The King’s Wark has quite a different feel again. Darker, busier, you can almost smell the smoke of ages lodged in the dark polished wood. Almost. We went to The King’s Wark at dinner time and decide to eat while we were there. Dinner was really busy. Around us were older couples and friends, mostly in twos, in their early forties and upwards.
The menu is solid and offers the fish and chips that you’d expect, as well as a variety of today’s catch specials. It tends to the robust, flavour wise.
I started with sweetbreads which I’ve never had before.

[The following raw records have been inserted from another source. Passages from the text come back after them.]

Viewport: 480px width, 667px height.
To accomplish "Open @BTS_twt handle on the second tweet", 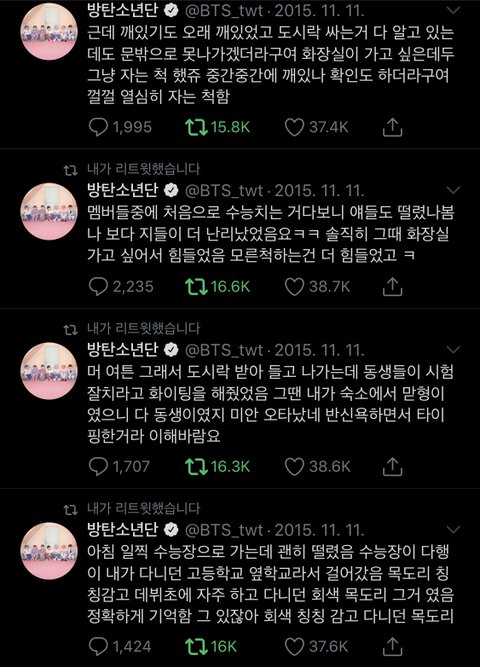I will click(224, 190).
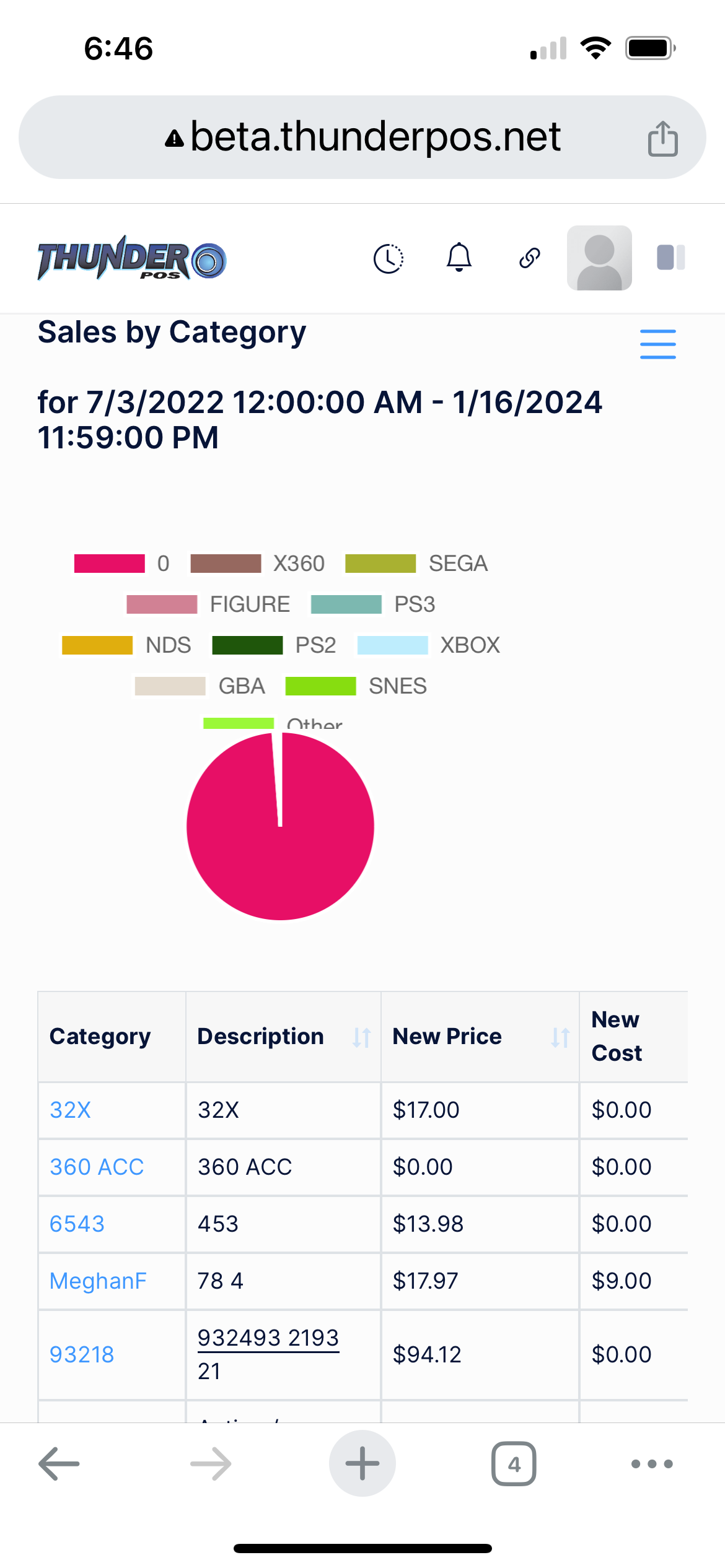
Task: Tap the address bar showing beta.thunderpos.net
Action: click(362, 137)
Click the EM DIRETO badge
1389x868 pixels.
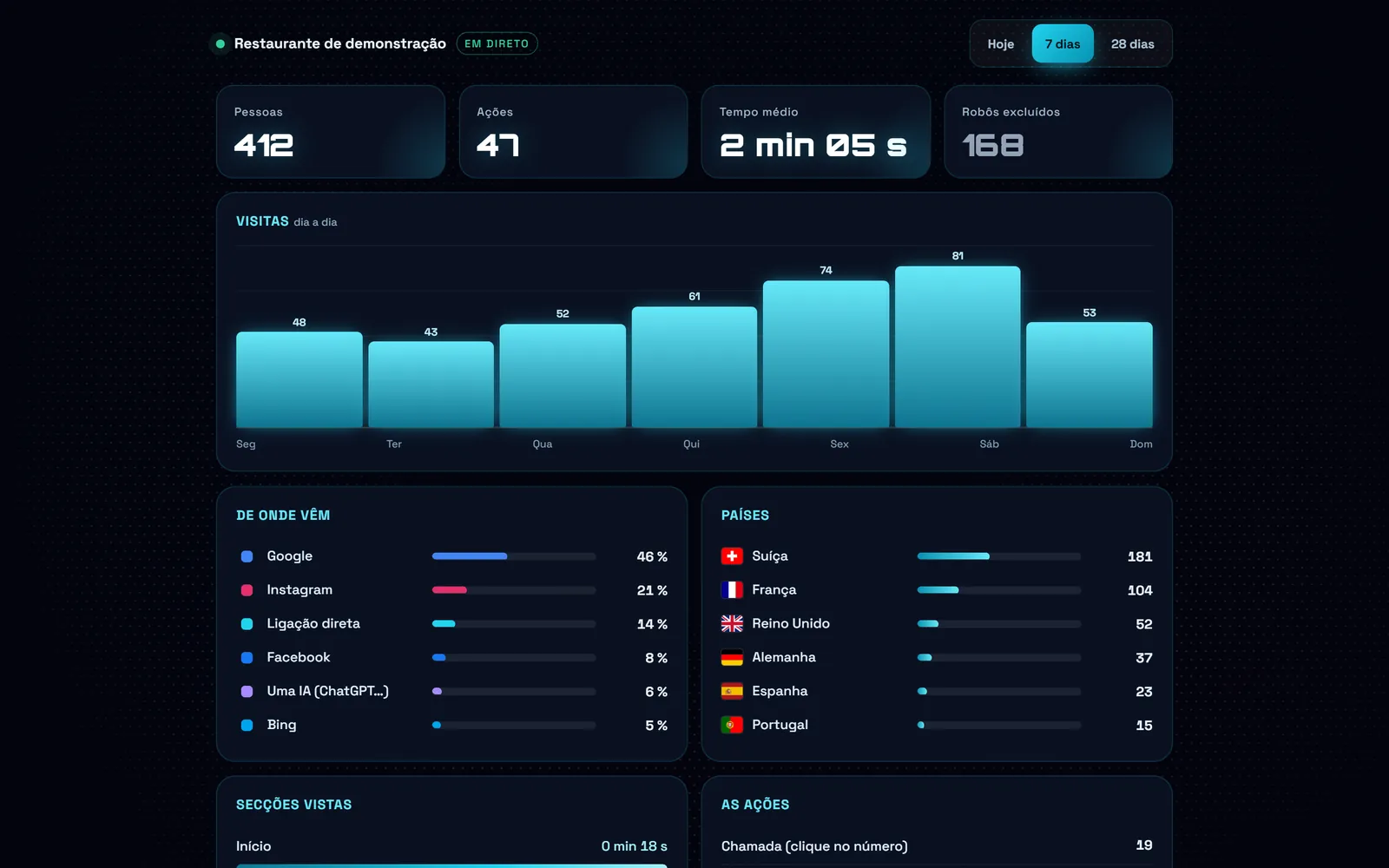(497, 43)
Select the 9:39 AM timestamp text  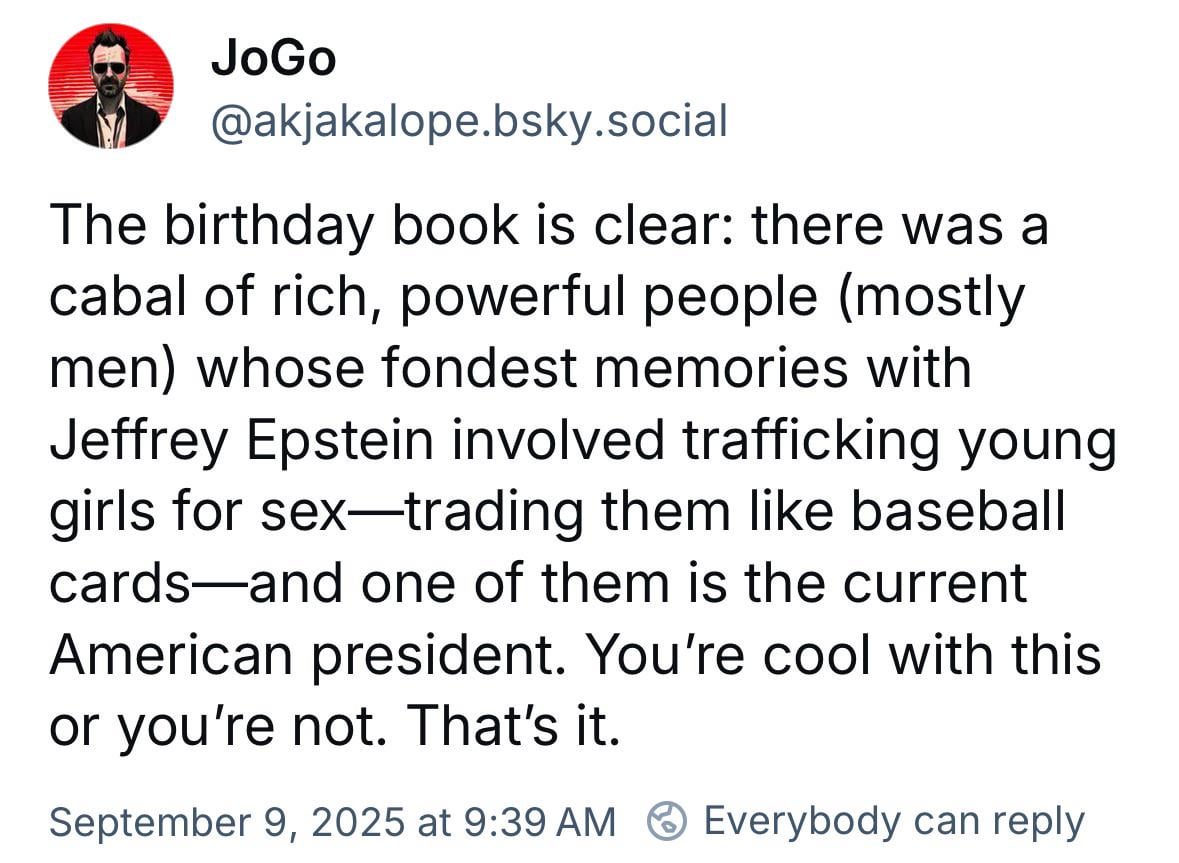540,822
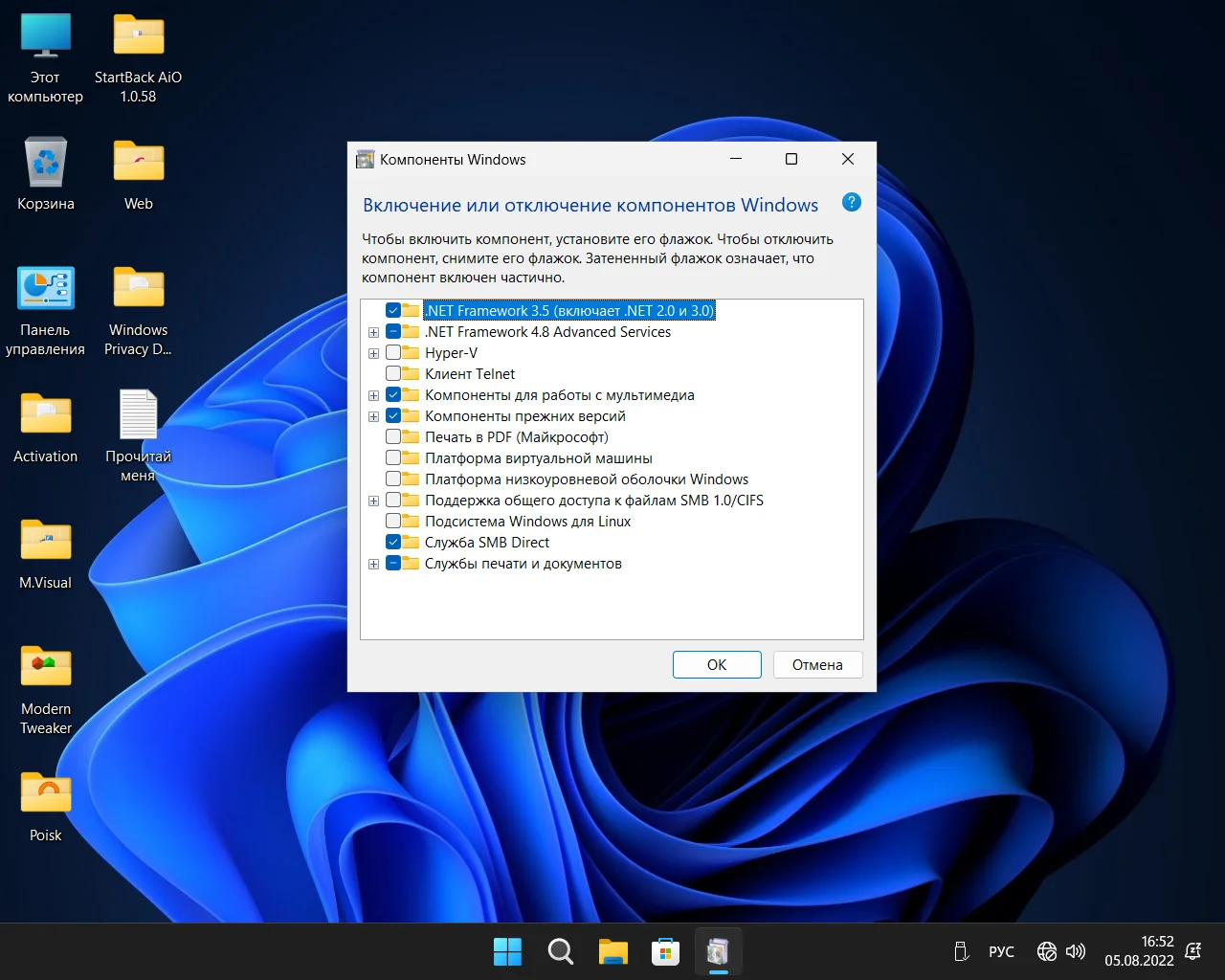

They came with forest mushrooms and pickled walnuts, another first for me (but not a last – I’ve now got a jar in the fridge). Sweetbreads are slightly porky in flavour, creamy and pale, with a firmer texture than I had expected. The mushrooms complemented them well and the pickled walnuts cut through the fatty sweetness wonderfully.
My main course was pan-fried smoked hake on black pudding and mash, with a brown shrimp butter. I was worried that there would be too many flavours on the plate, and there were. The hake was cooked perfectly but I got a huge serving and needed the musty sweetness of the black pudding to balance the saltiness of the fish. The brown prawn butter was lovely but rather too delicate to stand its own ground. The mash was good but I must admit that I was too full to eat it.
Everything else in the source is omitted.